L7 and still in a 32 oz deli cup? I move them out of there when they some size to them. If they fall during a molt they are usually as good as dead.


----------



## pohchunyee (Aug 20, 2008)

Erm....................1 of my Giant Shield Mantis just molted into adult female last night in a 32oz cup! My L6 just molted into L7 this morning in a 32oz cup too. I have no trouble for them to molt. However I glued some plastic mesh on the top of the lip instead of using the aluminum mesh. They tends to hold on better on the plastic mesh and molted perfectly!!!

Here are some picture and a video of the molt.

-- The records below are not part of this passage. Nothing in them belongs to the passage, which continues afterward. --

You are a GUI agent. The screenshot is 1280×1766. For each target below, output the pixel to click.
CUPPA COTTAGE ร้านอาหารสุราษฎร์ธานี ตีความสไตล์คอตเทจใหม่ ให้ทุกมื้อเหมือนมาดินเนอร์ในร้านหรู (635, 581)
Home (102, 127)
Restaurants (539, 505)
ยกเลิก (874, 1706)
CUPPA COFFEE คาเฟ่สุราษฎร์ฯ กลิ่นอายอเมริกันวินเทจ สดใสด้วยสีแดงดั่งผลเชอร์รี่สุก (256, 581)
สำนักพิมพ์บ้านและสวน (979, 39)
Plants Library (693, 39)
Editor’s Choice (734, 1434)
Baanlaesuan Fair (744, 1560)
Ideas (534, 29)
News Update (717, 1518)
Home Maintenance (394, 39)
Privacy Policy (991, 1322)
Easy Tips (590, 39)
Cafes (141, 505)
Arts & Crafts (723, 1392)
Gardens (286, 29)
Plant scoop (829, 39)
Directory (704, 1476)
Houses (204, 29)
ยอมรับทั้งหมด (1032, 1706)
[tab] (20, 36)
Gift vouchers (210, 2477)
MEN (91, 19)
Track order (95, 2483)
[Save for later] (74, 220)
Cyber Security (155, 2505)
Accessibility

Picture #1: Shed exoskeleton

Shed Exoskeleton

Picture #2: Shedding Almost Complete

Shedding Almost Complete

Short Video #1: Shedding Process (I know it is a taboo to disturb them while molting; but I can't control myself!!!) I was recording and my phone rang!!!

Shedding Process

I have another 40 minutes long video of her molting....LOL... this will make people fell asleep watching!!!


----------



## The_Asa (Aug 20, 2008)

40 minutes is not a typical molt time.


----------



## idolomantis (Aug 20, 2008)

sometimes they just molt slow. the bigger the longer.


----------



## Rick (Aug 20, 2008)

pohchunyee said:


> Erm....................1 of my Giant Shield Mantis just molted into adult female last night in a 32oz cup! My L6 just molted into L7 this morning in a 32oz cup too. I have no trouble for them to molt. However I glued some plastic mesh on the top of the lip instead of using the aluminum mesh. They tends to hold on better on the plastic mesh and molted perfectly!!!Here are some picture and a video of the molt.
> 
> Picture #1: Shed exoskeleton
> 
> ...


Your cups must be larger than mine. No way would I think an adult could molt out in one of these.


----------



## The_Asa (Aug 20, 2008)

Yeah, the adults barely fit inside a 32 ounce container.


----------